● **TASK DESCRIPTION**
Up to and including the line with "Click the red", output the records exactly as they appear.

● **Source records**
--*--

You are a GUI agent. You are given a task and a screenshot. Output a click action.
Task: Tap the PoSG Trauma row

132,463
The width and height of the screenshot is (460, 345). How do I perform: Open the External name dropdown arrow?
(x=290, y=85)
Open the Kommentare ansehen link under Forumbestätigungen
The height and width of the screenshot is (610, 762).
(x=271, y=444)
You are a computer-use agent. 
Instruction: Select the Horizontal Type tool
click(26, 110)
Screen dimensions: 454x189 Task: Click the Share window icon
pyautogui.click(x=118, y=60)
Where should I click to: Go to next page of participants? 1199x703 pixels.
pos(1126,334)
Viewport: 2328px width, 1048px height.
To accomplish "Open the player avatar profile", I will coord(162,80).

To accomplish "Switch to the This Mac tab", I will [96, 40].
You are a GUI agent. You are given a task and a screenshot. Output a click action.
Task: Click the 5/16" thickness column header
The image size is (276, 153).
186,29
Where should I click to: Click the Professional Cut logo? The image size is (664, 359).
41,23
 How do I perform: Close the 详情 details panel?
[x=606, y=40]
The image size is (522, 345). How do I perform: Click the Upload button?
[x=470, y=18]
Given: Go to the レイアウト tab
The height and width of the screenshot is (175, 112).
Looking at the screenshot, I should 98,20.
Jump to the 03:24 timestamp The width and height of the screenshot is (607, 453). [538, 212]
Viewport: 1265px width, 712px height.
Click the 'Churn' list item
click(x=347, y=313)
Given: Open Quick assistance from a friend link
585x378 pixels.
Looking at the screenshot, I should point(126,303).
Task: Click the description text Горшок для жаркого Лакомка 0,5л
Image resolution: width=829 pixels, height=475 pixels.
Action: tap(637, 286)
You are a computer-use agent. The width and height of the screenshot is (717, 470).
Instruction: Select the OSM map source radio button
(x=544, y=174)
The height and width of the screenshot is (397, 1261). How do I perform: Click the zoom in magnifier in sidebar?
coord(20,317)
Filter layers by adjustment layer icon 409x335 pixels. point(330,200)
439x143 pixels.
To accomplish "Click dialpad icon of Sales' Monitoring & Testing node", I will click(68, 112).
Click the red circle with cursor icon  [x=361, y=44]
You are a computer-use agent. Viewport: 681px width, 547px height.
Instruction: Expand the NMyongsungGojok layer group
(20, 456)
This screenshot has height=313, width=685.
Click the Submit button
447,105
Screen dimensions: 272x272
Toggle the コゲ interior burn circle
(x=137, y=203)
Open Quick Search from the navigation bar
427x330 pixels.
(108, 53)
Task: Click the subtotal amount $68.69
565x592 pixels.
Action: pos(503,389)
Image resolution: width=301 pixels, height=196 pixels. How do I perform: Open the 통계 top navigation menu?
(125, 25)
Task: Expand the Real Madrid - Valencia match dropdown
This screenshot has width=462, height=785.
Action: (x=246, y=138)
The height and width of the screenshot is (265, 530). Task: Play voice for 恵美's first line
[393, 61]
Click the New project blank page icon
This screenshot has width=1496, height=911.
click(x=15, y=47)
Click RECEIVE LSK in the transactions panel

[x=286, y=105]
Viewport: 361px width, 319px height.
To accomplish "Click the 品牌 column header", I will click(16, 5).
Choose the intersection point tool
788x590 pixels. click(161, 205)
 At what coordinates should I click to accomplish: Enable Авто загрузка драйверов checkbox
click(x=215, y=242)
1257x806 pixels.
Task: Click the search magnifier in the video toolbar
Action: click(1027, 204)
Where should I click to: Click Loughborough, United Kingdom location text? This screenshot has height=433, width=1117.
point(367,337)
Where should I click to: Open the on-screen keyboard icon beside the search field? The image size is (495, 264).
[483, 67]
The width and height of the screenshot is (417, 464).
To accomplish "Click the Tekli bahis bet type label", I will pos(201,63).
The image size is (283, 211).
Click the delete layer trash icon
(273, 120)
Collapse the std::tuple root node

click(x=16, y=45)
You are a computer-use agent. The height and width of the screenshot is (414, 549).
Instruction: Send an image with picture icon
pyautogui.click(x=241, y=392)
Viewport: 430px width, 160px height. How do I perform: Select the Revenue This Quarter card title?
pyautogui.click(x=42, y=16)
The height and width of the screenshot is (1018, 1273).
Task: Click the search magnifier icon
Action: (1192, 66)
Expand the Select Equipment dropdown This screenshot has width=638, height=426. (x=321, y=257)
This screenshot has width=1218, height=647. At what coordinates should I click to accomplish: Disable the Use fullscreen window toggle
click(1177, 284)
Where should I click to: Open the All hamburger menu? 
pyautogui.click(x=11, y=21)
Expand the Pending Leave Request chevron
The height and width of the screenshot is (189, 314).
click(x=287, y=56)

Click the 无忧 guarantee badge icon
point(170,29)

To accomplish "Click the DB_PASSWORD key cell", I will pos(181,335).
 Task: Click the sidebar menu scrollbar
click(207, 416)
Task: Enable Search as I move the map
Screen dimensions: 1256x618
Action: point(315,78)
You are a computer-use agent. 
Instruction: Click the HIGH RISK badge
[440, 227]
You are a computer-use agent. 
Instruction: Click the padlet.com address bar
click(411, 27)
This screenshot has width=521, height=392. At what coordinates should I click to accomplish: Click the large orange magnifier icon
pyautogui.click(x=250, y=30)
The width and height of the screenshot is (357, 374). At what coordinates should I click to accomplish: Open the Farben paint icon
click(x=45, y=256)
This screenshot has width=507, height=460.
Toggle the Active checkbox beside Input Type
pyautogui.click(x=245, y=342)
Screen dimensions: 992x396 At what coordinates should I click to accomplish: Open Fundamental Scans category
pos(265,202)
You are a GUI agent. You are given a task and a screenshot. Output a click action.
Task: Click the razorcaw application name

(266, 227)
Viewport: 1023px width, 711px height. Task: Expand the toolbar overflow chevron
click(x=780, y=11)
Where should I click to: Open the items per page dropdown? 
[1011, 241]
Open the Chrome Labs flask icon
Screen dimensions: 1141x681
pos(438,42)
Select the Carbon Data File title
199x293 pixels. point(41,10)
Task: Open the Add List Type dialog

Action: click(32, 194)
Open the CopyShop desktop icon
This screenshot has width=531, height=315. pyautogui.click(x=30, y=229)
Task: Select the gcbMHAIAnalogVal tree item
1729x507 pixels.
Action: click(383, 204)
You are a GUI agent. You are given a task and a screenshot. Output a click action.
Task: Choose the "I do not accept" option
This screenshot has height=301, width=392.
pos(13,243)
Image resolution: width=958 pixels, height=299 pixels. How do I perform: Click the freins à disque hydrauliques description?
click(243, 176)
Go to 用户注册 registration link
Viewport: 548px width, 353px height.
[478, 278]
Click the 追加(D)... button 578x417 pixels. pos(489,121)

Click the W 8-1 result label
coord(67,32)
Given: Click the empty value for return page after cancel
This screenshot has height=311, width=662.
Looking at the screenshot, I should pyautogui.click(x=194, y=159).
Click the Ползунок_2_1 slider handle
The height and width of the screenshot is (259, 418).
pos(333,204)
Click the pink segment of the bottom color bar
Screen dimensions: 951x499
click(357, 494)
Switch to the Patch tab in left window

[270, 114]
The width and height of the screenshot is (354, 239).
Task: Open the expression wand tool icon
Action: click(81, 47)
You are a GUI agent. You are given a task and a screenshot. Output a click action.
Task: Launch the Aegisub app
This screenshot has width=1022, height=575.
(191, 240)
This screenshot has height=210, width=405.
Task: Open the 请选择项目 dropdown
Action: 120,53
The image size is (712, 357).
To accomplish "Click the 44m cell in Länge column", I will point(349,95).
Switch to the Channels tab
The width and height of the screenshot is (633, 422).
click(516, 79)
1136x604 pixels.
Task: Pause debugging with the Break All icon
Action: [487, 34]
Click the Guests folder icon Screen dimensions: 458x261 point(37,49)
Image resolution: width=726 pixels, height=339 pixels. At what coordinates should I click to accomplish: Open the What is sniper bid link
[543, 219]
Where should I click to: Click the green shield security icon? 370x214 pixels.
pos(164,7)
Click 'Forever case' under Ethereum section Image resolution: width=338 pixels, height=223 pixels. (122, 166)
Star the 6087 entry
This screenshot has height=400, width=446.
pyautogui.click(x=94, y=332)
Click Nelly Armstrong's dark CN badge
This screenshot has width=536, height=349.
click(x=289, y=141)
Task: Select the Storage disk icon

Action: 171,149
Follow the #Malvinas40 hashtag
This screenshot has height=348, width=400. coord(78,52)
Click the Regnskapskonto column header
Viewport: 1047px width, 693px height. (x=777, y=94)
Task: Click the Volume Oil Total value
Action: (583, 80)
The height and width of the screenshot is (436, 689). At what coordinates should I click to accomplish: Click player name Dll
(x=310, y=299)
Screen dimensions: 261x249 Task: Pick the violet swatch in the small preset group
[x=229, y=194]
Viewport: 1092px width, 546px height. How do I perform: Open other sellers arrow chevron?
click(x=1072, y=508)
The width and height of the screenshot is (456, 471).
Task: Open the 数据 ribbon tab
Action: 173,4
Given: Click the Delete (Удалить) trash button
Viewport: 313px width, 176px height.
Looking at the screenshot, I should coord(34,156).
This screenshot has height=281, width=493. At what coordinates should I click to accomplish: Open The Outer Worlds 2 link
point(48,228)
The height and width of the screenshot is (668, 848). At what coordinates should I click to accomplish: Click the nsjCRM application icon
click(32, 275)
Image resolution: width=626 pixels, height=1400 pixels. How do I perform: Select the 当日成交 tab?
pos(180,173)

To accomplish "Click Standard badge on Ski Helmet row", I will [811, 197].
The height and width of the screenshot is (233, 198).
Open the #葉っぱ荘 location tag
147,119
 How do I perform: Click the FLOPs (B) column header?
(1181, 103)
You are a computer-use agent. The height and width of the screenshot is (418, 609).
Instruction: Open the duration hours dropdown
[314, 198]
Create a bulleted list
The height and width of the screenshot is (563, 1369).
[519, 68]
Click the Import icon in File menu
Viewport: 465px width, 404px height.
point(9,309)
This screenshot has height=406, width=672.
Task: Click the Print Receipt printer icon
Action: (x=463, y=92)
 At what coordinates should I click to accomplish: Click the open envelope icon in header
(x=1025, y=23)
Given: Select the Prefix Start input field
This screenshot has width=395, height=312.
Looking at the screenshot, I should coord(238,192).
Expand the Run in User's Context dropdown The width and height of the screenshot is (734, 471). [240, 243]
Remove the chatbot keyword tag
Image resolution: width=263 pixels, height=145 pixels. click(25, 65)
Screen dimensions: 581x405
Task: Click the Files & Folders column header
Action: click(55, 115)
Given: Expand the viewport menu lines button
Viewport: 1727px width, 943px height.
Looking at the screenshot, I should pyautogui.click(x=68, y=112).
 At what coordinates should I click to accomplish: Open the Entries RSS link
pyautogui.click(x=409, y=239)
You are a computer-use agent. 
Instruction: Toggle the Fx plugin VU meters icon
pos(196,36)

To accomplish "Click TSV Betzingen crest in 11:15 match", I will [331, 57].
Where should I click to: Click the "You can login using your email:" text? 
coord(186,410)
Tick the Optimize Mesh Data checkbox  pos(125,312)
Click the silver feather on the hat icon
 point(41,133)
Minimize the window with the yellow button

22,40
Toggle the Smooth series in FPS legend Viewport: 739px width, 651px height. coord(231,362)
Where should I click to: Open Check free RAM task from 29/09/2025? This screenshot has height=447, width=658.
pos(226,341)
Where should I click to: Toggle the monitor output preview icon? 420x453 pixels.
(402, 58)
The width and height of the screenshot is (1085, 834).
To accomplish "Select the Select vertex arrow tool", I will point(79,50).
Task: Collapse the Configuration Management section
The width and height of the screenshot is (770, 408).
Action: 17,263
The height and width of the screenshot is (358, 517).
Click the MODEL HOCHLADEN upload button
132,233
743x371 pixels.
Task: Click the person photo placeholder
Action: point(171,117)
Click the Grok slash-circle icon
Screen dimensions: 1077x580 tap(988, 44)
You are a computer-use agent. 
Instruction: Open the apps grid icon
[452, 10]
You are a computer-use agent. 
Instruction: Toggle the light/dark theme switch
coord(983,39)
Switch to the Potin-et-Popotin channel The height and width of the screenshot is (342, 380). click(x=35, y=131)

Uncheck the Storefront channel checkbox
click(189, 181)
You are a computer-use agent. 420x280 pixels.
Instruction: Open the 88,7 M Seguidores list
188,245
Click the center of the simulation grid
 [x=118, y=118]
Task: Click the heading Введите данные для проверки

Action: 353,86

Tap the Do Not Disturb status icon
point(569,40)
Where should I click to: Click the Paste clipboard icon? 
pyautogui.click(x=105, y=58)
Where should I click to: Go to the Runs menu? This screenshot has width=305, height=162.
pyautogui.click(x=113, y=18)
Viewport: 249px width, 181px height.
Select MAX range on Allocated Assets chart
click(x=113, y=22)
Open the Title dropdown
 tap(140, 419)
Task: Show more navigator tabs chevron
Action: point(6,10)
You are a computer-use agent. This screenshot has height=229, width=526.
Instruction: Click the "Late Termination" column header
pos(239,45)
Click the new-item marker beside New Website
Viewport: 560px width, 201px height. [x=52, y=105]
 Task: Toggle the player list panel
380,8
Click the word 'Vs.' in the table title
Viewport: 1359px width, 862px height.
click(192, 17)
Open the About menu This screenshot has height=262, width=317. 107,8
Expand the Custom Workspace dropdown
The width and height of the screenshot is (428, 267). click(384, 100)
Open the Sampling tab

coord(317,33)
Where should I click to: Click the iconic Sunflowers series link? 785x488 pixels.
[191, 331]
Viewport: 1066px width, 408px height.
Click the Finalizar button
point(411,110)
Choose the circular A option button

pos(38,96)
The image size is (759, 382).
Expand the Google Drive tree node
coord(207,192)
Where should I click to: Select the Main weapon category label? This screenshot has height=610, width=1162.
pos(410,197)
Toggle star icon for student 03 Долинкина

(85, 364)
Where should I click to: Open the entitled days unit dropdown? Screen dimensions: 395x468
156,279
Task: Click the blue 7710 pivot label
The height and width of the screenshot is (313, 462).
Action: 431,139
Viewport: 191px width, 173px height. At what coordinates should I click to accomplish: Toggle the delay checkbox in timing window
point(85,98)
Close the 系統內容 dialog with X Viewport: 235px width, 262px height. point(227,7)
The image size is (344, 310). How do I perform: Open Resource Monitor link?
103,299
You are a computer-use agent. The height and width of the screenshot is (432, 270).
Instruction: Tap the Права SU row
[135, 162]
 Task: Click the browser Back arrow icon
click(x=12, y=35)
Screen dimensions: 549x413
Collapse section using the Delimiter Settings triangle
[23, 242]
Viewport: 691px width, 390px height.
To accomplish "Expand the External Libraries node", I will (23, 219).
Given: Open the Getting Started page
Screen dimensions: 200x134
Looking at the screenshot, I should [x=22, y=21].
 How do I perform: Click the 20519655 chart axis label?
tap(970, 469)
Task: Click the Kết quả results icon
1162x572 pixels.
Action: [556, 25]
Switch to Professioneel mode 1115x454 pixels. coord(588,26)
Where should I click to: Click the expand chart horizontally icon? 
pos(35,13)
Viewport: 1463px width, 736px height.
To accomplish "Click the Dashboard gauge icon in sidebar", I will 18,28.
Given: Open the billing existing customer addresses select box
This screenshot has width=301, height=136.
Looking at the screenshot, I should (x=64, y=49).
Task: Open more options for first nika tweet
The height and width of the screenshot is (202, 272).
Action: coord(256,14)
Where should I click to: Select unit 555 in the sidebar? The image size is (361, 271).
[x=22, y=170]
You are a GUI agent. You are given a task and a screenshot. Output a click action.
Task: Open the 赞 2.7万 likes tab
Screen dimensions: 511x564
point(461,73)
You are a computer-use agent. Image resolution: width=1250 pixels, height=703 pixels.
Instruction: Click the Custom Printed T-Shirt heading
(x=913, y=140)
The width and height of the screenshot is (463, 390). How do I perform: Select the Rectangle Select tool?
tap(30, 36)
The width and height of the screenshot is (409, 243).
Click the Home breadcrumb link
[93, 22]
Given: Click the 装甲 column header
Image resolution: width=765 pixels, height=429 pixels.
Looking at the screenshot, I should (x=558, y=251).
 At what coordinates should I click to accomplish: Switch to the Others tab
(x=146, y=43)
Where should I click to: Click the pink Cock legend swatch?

--*--

● **YOUR SOLUTION**
You are a GUI agent. You are given a task and a screenshot. Output a click action.
Task: Tap the PoSG Trauma row

132,463
The width and height of the screenshot is (460, 345). How do I perform: Open the External name dropdown arrow?
(x=290, y=85)
Open the Kommentare ansehen link under Forumbestätigungen
The height and width of the screenshot is (610, 762).
(x=271, y=444)
You are a computer-use agent. 
Instruction: Select the Horizontal Type tool
click(26, 110)
Screen dimensions: 454x189 Task: Click the Share window icon
pyautogui.click(x=118, y=60)
Where should I click to: Go to next page of participants? 1199x703 pixels.
pos(1126,334)
Viewport: 2328px width, 1048px height.
To accomplish "Open the player avatar profile", I will coord(162,80).

To accomplish "Switch to the This Mac tab", I will [96, 40].
You are a GUI agent. You are given a task and a screenshot. Output a click action.
Task: Click the 5/16" thickness column header
The image size is (276, 153).
186,29
Where should I click to: Click the Professional Cut logo? The image size is (664, 359).
41,23
 How do I perform: Close the 详情 details panel?
[x=606, y=40]
The image size is (522, 345). How do I perform: Click the Upload button?
[x=470, y=18]
Given: Go to the レイアウト tab
The height and width of the screenshot is (175, 112).
Looking at the screenshot, I should 98,20.
Jump to the 03:24 timestamp The width and height of the screenshot is (607, 453). [538, 212]
Viewport: 1265px width, 712px height.
Click the 'Churn' list item
click(x=347, y=313)
Given: Open Quick assistance from a friend link
585x378 pixels.
Looking at the screenshot, I should point(126,303).
Task: Click the description text Горшок для жаркого Лакомка 0,5л
Image resolution: width=829 pixels, height=475 pixels.
Action: tap(637, 286)
You are a computer-use agent. The width and height of the screenshot is (717, 470).
Instruction: Select the OSM map source radio button
(x=544, y=174)
The height and width of the screenshot is (397, 1261). How do I perform: Click the zoom in magnifier in sidebar?
coord(20,317)
Filter layers by adjustment layer icon 409x335 pixels. point(330,200)
439x143 pixels.
To accomplish "Click dialpad icon of Sales' Monitoring & Testing node", I will click(68, 112).
Click the red circle with cursor icon  [x=361, y=44]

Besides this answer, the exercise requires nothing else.